* **Available data**:
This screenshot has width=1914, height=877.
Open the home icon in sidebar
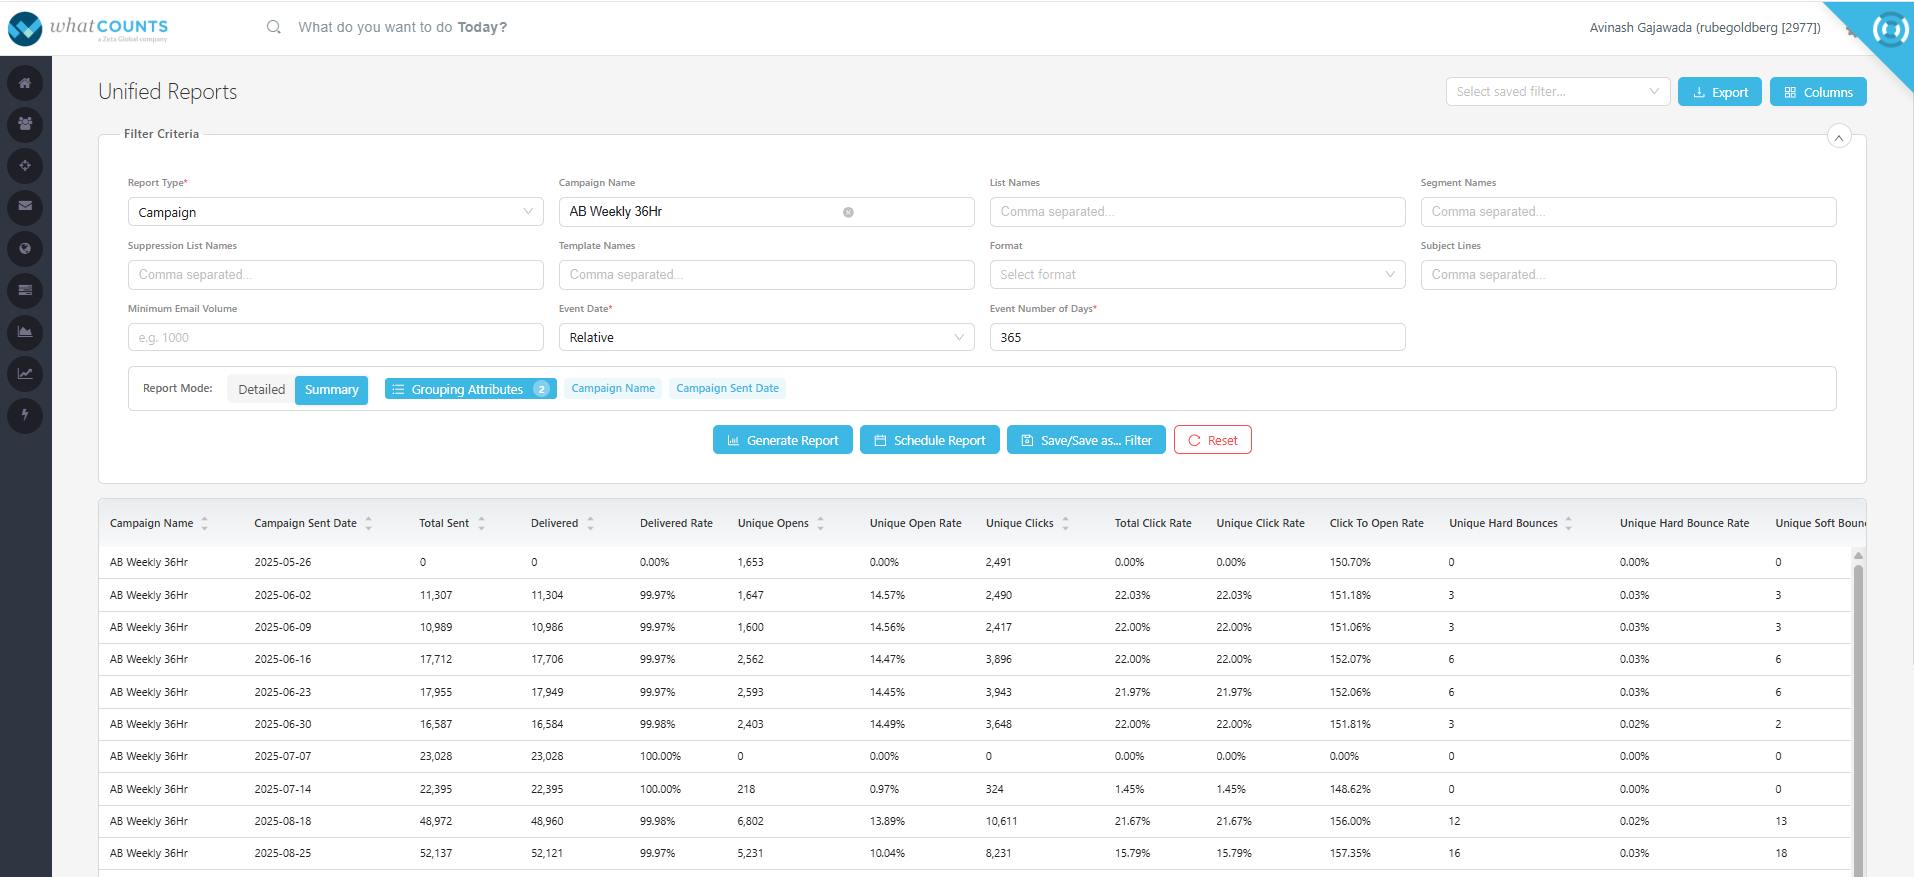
---
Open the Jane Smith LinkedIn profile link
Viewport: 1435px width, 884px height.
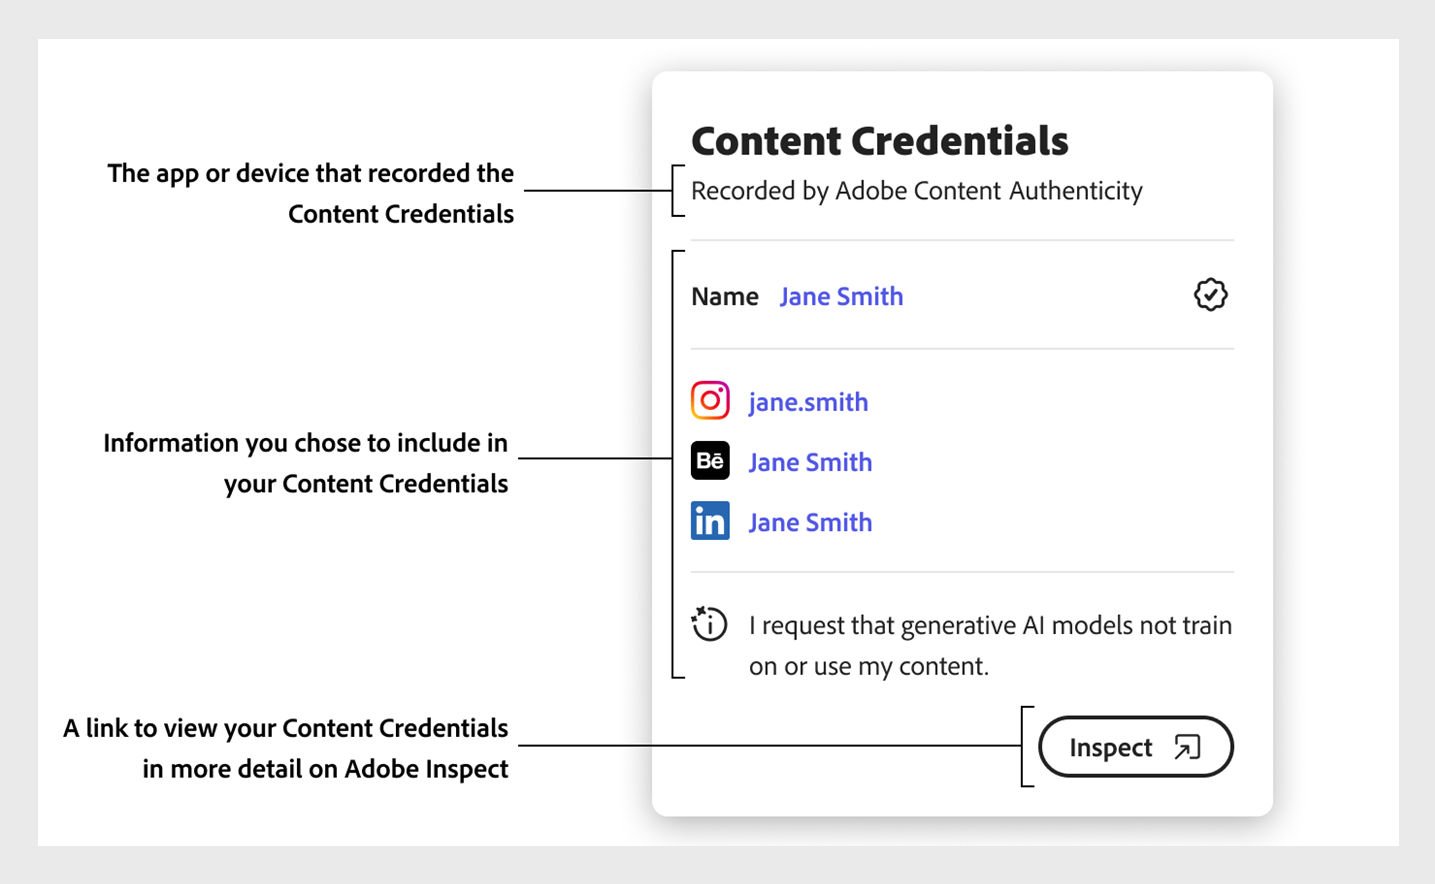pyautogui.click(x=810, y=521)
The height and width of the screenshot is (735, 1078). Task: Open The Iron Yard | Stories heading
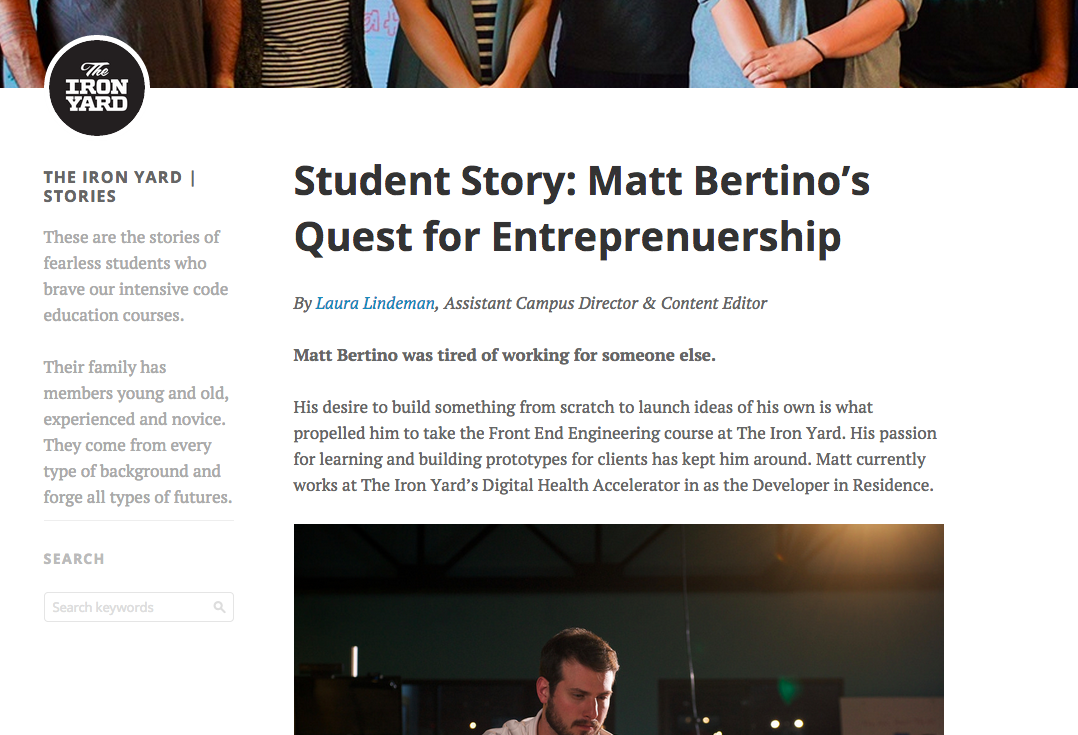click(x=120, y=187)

* **Requirement**: Of all the entries above, repeat only the lines from the line that has "This screenshot has width=1914, height=877." to the line that has "Open the home icon in sidebar", both lines included, exactly.

* **The answer**:
This screenshot has width=1914, height=877.
Open the home icon in sidebar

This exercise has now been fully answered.